Let’s examine how this works with a very simple example: the Iris dataset. This is a 4 dimensional dataset, with each dimension corresponding to a physical measurement of the sepals and petals of a flower. There are 3 different flowers so we can assume that each flower’s genome will code for different physical features. So the question is whether there is a ‘genome variable’ $v$ which maps into the observed physical features $u$? Let’s load the dataset directly using sklearn:

from sklearn import datasets

iris = datasets.load_iris()
x = iris.data # physical measurements
y = iris.target # actual species for visualization

And now we can plug this directly into the Factor analysis model:

import matplotlib.pyplot as plt
from sklearn.decomposition import FactorAnalysis

model = FactorAnalysis(n_components=2)
x_reduced = model.fit_transform(x)
plt.scatter(x_reduced[:, 0], x_reduced[:, 1], c=y, cmap=plt.cm.Paired)

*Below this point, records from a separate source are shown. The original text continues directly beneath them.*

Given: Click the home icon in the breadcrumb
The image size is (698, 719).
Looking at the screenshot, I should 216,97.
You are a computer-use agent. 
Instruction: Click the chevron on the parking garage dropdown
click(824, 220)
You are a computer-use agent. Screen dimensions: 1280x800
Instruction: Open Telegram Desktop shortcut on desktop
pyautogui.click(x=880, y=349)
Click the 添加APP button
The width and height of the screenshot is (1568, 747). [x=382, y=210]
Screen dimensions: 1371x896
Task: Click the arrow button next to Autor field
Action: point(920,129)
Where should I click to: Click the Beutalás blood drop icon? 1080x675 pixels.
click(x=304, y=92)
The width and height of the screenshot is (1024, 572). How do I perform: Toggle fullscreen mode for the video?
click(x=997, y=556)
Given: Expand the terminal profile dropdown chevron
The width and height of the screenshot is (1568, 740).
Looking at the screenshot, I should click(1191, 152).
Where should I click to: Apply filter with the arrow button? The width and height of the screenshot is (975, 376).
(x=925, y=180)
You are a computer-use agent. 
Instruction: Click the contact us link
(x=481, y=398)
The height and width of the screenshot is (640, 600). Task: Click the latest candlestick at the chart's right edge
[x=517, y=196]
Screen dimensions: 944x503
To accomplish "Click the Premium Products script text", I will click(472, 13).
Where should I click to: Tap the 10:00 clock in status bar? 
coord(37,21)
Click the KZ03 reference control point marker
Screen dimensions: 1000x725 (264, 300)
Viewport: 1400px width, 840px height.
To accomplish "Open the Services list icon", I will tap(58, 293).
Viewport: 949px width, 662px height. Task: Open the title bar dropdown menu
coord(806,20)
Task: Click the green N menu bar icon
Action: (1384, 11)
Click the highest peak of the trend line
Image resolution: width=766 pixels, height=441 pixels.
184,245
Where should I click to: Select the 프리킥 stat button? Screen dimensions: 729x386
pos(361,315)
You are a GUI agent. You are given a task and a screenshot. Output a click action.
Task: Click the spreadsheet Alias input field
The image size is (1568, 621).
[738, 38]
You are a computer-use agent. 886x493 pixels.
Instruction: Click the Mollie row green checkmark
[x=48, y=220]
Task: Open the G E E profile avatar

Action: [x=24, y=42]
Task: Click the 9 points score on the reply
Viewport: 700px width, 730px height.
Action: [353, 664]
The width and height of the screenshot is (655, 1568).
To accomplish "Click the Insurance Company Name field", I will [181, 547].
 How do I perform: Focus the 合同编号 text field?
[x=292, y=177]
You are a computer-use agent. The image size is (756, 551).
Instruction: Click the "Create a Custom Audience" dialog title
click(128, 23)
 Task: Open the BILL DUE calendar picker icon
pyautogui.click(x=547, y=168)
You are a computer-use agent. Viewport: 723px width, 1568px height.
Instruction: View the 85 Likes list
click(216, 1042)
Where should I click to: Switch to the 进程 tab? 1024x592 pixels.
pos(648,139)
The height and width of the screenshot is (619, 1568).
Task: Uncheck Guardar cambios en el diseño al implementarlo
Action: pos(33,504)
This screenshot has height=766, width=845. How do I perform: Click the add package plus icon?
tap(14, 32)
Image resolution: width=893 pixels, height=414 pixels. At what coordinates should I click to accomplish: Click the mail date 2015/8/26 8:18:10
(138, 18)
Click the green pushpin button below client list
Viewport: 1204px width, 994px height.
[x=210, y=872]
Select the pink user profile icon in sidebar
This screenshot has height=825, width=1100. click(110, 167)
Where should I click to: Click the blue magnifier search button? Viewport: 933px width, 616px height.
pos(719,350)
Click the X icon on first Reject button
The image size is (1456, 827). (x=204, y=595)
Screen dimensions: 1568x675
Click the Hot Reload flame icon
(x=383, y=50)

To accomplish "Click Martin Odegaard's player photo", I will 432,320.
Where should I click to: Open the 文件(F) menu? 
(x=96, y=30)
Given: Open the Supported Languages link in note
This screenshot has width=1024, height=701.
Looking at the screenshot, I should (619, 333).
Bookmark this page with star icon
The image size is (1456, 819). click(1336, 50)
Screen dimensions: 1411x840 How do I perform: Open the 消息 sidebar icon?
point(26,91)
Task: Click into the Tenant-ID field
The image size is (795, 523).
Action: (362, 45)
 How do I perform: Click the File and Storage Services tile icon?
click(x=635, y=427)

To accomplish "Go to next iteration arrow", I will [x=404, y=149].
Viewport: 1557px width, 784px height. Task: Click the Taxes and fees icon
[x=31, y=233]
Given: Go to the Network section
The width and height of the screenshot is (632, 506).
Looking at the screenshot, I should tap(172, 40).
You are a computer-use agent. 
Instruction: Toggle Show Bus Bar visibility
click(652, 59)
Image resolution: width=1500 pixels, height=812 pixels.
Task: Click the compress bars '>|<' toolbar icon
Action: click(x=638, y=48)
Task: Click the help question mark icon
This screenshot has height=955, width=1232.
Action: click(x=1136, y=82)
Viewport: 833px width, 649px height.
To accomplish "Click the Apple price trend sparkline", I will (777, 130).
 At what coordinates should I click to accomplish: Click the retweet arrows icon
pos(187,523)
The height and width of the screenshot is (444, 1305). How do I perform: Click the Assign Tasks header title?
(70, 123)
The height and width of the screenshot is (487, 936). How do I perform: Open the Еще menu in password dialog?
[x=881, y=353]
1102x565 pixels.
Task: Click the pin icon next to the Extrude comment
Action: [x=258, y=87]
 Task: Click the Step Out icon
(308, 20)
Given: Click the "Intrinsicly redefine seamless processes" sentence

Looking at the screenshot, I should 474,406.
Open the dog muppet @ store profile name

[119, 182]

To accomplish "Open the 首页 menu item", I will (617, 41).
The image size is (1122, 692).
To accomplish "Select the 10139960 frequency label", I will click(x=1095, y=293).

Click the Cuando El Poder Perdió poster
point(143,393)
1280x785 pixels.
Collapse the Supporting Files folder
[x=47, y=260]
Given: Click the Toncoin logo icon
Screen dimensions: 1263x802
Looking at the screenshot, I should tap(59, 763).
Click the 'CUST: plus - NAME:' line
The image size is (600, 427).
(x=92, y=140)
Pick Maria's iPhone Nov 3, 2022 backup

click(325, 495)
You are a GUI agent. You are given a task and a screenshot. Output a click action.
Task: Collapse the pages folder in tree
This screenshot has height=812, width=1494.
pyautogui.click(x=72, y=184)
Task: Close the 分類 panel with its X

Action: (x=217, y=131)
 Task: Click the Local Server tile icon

Let’s visualize the hidden factors for the actual data points we have by inverting the transformation. Below you can see the data with $v_1$ in the x-axis and $v_2$ in the y-axis.

Factor analysis with 2 components.

In fact, it seems that the first component $v_1$ manages to describe accurately the variation between the 3 different species. Let’s try to do Factor analysis with just one component and see what comes out (I added some randomness in the y-direction to visualize the points better).

Factor analysis with 1 component.

With 1 component we obtain an estimate for $\Sigma^{-1} = [ 0.16350346, 0.15436415, 0.00938691, 0.04101233]$ which corresponds to the variation of the data which is not explained by the linear transformation of $v$. What if we would force all diagonal elements of $\Sigma$ to be identical? In that case, we observe that the vectors $W_i$ actually form an orthogonal basis (i.e. each one is perpendicular to the next). This in turn means that when we project the data to the space of the hidden variables, each $v_i$ will be uncorrelated to the others (which does not happen with Factor analysis).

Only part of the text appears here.